Li Mengyongwei, Liu Mian, Mei Jiaoqi, Dai Haofu, Chen Huiqin, Jie Qiuling, Mei Jingjing, Yang Xiaohui, Kang Jinyu, Ma Yanlin, Mei Wenli
Hainan Provincial Key Laboratory for Human Reproductive Medicine and Genetic Research, Hainan Provincial Clinical Research Center for Thalassemia, Department of Reproductive Medicine, The First Affiliated Hospital of Hainan Medical University, Hainan Medical University, Haikou, Hainan, China.
Key Laboratory of Reproductive Health Diseases Research and Translation (Hainan Medical University), Ministry of Education, Haikou, Hainan, China.
Reproduction. 2025 Aug 5;170(3). doi: 10.1530/REP-24-0182. Print 2025 Sep 1.
Preeclampsia is a severe pregnancy-related complication that can result in adverse maternal and fetal outcomes. Current therapeutic options for preeclampsia remain limited.

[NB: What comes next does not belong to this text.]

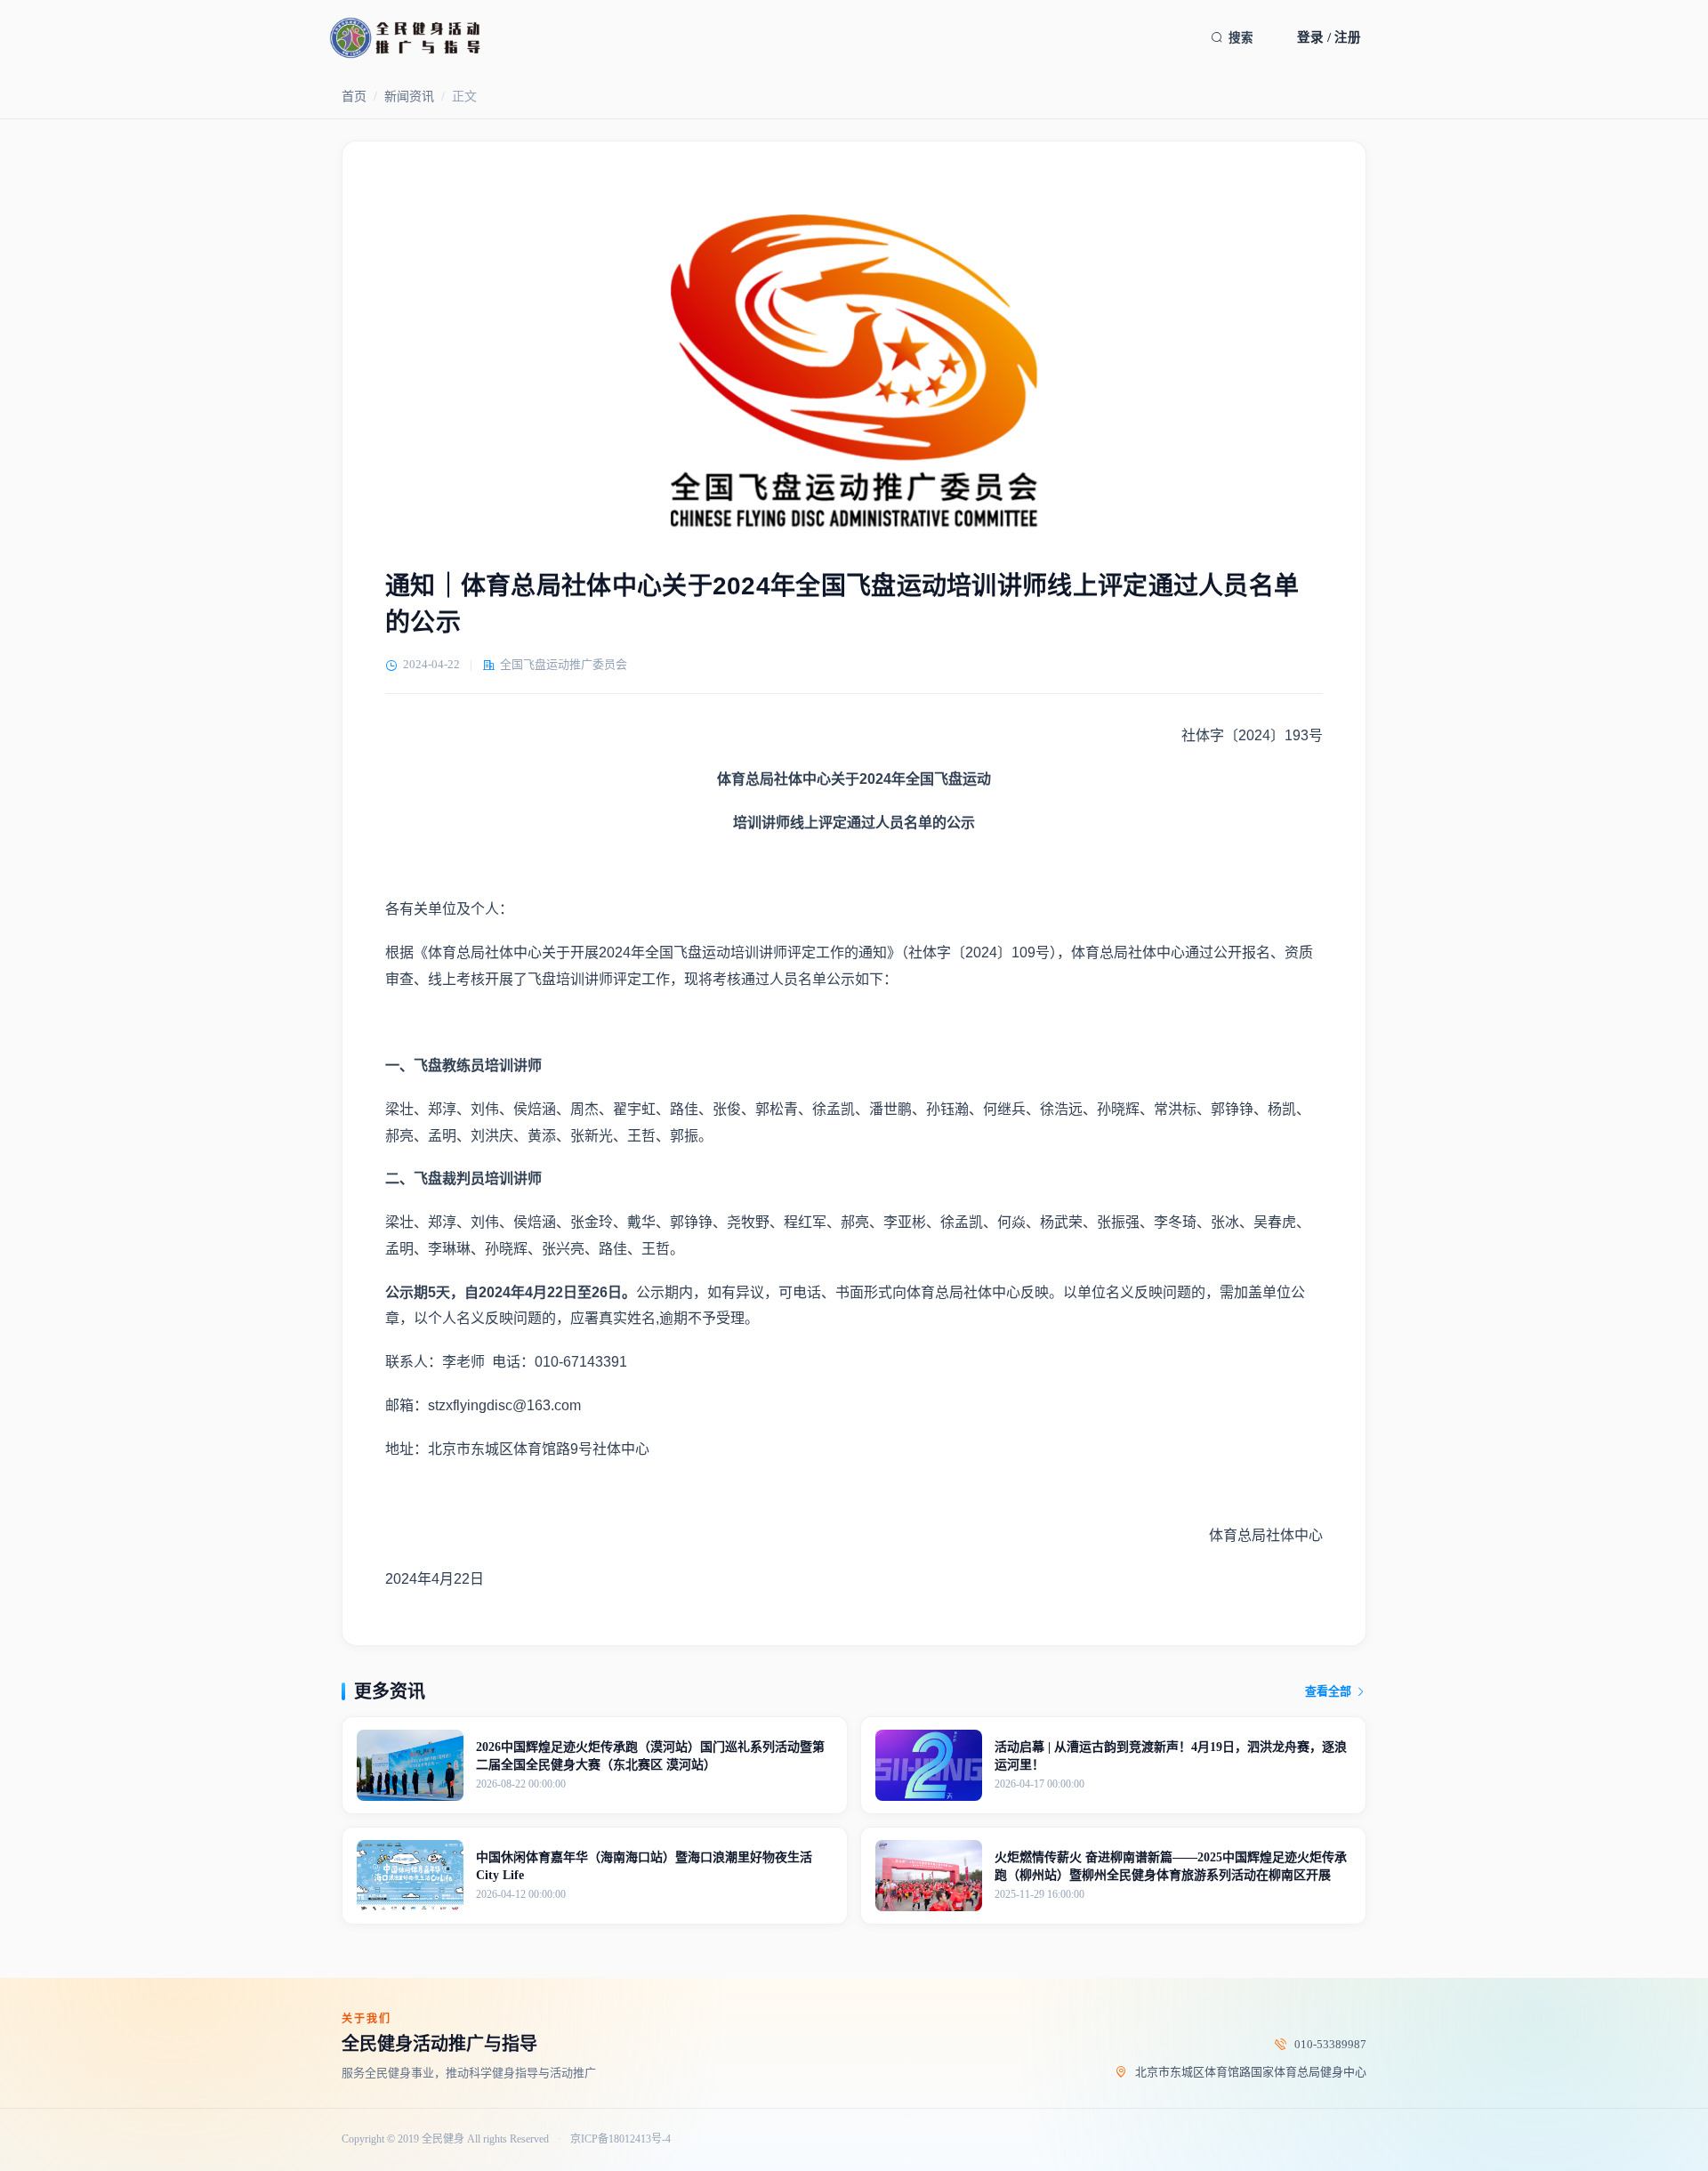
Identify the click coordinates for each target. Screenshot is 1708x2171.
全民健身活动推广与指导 (439, 2044)
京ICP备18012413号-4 (620, 2139)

This study demonstrates that epicatechin can inhibit pyroptosis in extravillous trophoblasts and block the activation of the NF-κB signaling pathway, thereby offering a novel therapeutic approach for the management of preeclampsia.
Preeclampsia (PE) is characterized as new-onset hypertension and proteinuria after 20 weeks of gestation, and affects 5-7% pregnant women globally. PE is associated with a systemic inflammatory status that is overly activated and contributes to dysregulated extravillous trophoblasts (EVTs) invasion and impaired spiral vessel remodeling. Recent studies showed that inhibition of systematic inflammatory response significantly ameliorates the PE-like symptoms, suggesting that anti-inflammation could be a potential PE treatment. However, few effective therapeutic strategies have been shown to control systemic inflammation in PE patients. In the current study, we investigated the protective effects of epicatechin (EC), a small molecule compound that exhibits excellent anti-inflammatory activity on HTR8/SVneo cells and EVTs stimulated with lipopolysaccharide (LPS). Our results revealed that EC pretreatment significantly improved cellular viability and attenuated the inflammatory response of EVTs in response to LPS stimulation. Mechanistically, we found that EC significantly blocked the activation of the LPS-induced pyroptosis pathway of classical pyrin domain protein 3, cleaved caspase 1 and cleaved gasdermin D (NLRP3/caspase-1/GSDMD) in LPS-treated EVTs and inhibited interleukin-1β (IL-1β) expression (a hallmark of pyroptosis) by suppressing the nuclear factor-κB (NF-κB) signaling. Our study demonstrates the protective effects of EC on LPS-stimulated inflammation and provides the direct evidence in vitro that EC may be a promising compound that mitigates the PE-associated systemic inflammation.
子痫前期是一种严重的妊娠相关并发症,可导致不良的母婴结局。目前子痫前期的治疗选择仍然有限。本研究表明,表儿茶素可抑制绒毛外滋养层细胞的焦亡并阻断核因子κB信号通路的激活,从而为子痫前期的治疗提供了一种新的治疗方法。
子痫前期(PE)的特征是妊娠20周后新发高血压和蛋白尿,全球5%-7%的孕妇受其影响。PE与过度激活的全身炎症状态有关,这种炎症状态导致绒毛外滋养层细胞(EVT)侵袭失调和螺旋动脉重塑受损。最近的研究表明,抑制全身炎症反应可显著改善PE样症状,这表明抗炎可能是一种潜在的PE治疗方法。然而,很少有有效的治疗策略被证明可以控制PE患者的全身炎症。在本研究中,我们研究了表儿茶素(EC)的保护作用,EC是一种小分子化合物,对脂多糖(LPS)刺激的HTR8/SVneo细胞和EVT具有优异的抗炎活性。我们的结果显示,EC预处理显著提高了细胞活力,并减弱了EVT对LPS刺激的炎症反应。从机制上讲,我们发现EC显著阻断了LPS诱导的经典含吡咯结构域蛋白3、裂解的半胱天冬酶1和裂解的gasdermin D(NLRP3/半胱天冬酶-1/GSDMD)焦亡途径在LPS处理的EVT中的激活,并通过抑制核因子κB(NF-κB)信号传导抑制白细胞介素-1β(IL-1β)表达(焦亡的标志)。我们的研究证明了EC对LPS刺激的炎症的保护作用,并在体外提供了直接证据,表明EC可能是一种有前景的化合物,可减轻PE相关的全身炎症。